Sharing a Special Poem
If you’re naturally creative, you can express your thoughts in a poem that you read aloud during the service. You can also borrow someone else’s words if you prefer by quoting appropriate lines that best capture the person.
When writing a poem, make sure that other people can identify with the story or sentiment you’ll be sharing. If it pertains to an incident that few know about, preface your recitation with a few words so that others understand the context of what you’re describing.
End With a Message of Inspiration and Hope
After an emotional speech or toast, it’s always important to uplift the mood of those in attendance. Acknowledging the difficulty in processing a loss is difficult for the bereaved family, thus delivering messages of inspiration and hope to them is a great way to end a heartfelt speech.
Be sincere with your ending message. This closing statement has to have a lasting impact on the family and guests. Let them know that everyone in the room is part of the support system they need to recover and that they can sleep comfortably at night knowing that everybody is rallying behind them.
This closing statement can be a combination of an anecdote explaining how cheerful or free-spirited the deceased was, or it can also be the philosophy of the deceased in going about everyday life. Choosing what you’ll say in closing is completely up to you as long as it resonates with the atmosphere and puts your audience at ease.
Subjects To Avoid
Just as there are right things to say during a celebration of life speech, there are also sentiments and memories that are best avoided. Here are a couple of things you’ll want to avoid:
- Being narcissistic: The last thing you want is to make a speech about yourself in a celebration of life. While everything you share should be personal, it should ultimately reflect and be related to the person who passed away.
- Being negative and dismissive of grief: Avoid using phrases that have negative undertones such as “I’ve experienced more difficulties than this, I’m sure you’ll get over it too,” or “It gets easier with time.” These statements can be viewed as insensitive and inconsiderate of what the bereaved are going through.
- Too much focus on grief and loss: Acknowledge grief and loss but don’t make them the focus of your speech. Focus on uplifting, inspiring, and comforting sentiments that validate how others are feeling. You should also avoid potentially traumatizing topics like hospitalization and how the person suffered before dying.
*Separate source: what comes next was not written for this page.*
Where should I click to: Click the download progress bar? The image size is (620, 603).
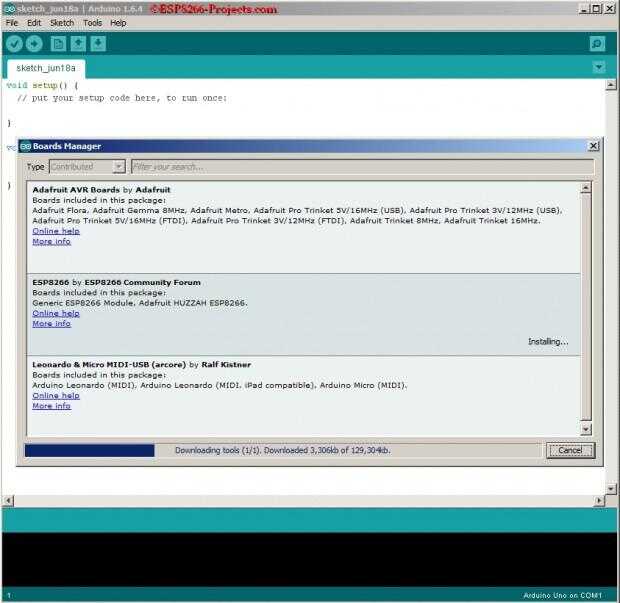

- Sharing secrets of the deceased: As a confidante of the deceased, you may share personal stories of the two of you to make the mood is lighter. However, spilling secrets that have been entrusted to you is not the proper way to commemorate them.
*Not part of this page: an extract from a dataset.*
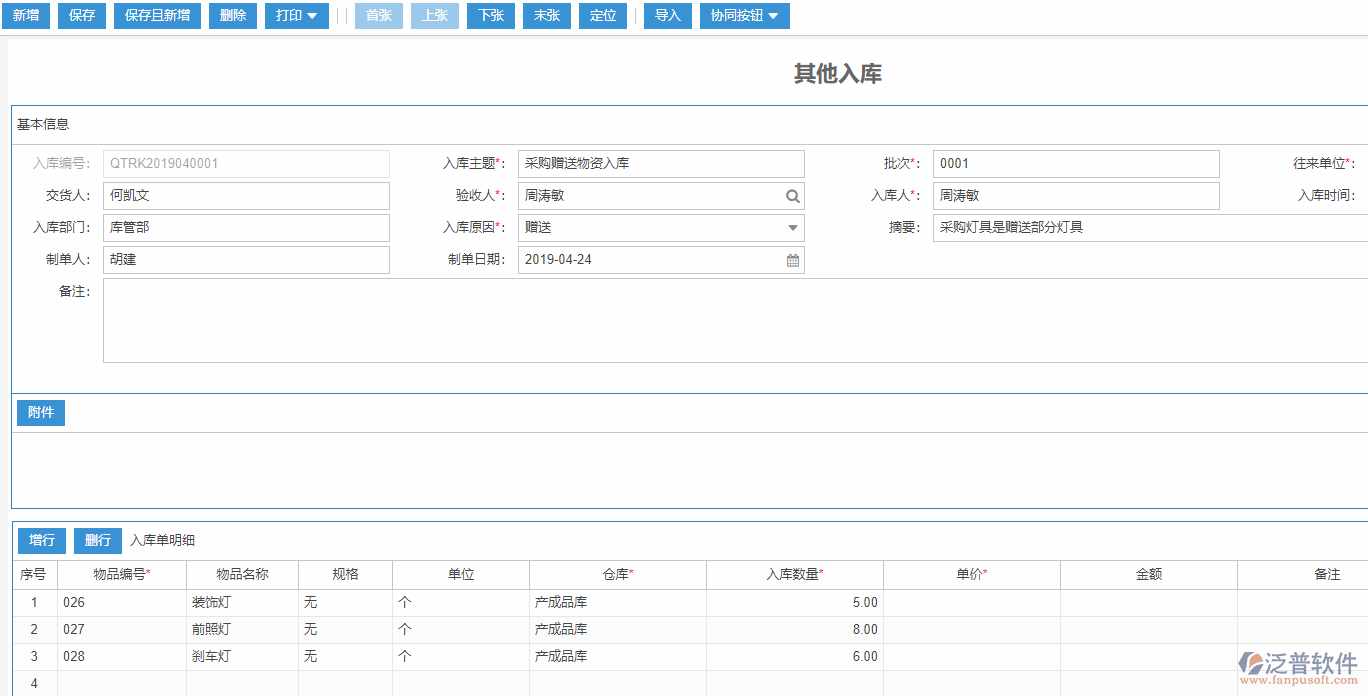This screenshot has height=696, width=1368.
Task: Add a row with 增行 button
Action: [41, 541]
Beyond Speeches: Other Ways of Honoring a Departed Loved One
Perhaps you’ve never been good with words or maybe you find it too difficult to express your sympathy due to your own grief. There are other meaningful ways you can relay your condolences and remember the person you lost.
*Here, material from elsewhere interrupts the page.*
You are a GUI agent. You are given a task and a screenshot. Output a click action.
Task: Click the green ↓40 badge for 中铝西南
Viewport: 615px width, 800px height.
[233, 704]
Why not look into cremation jewelry and keepsakes? If the immediate family allows you to have a small portion of the person’s cremains, you can have them fashioned into beautiful glass art, a necklace, or a paperweight to remember them by.
You can give them as gifts or keep them for yourself as a cherished representation of the one you lost.
When holding a memorial or a celebration of life, the most important thing is to honor the person with your words. Does your speech bring to light the best aspects of that person? Does it inspire people? Does it leave them with a positive feeling of encouragement or inspiration? Evaluate what you’re planning to say by these questions and you’ll have a well-received and meaningful speech.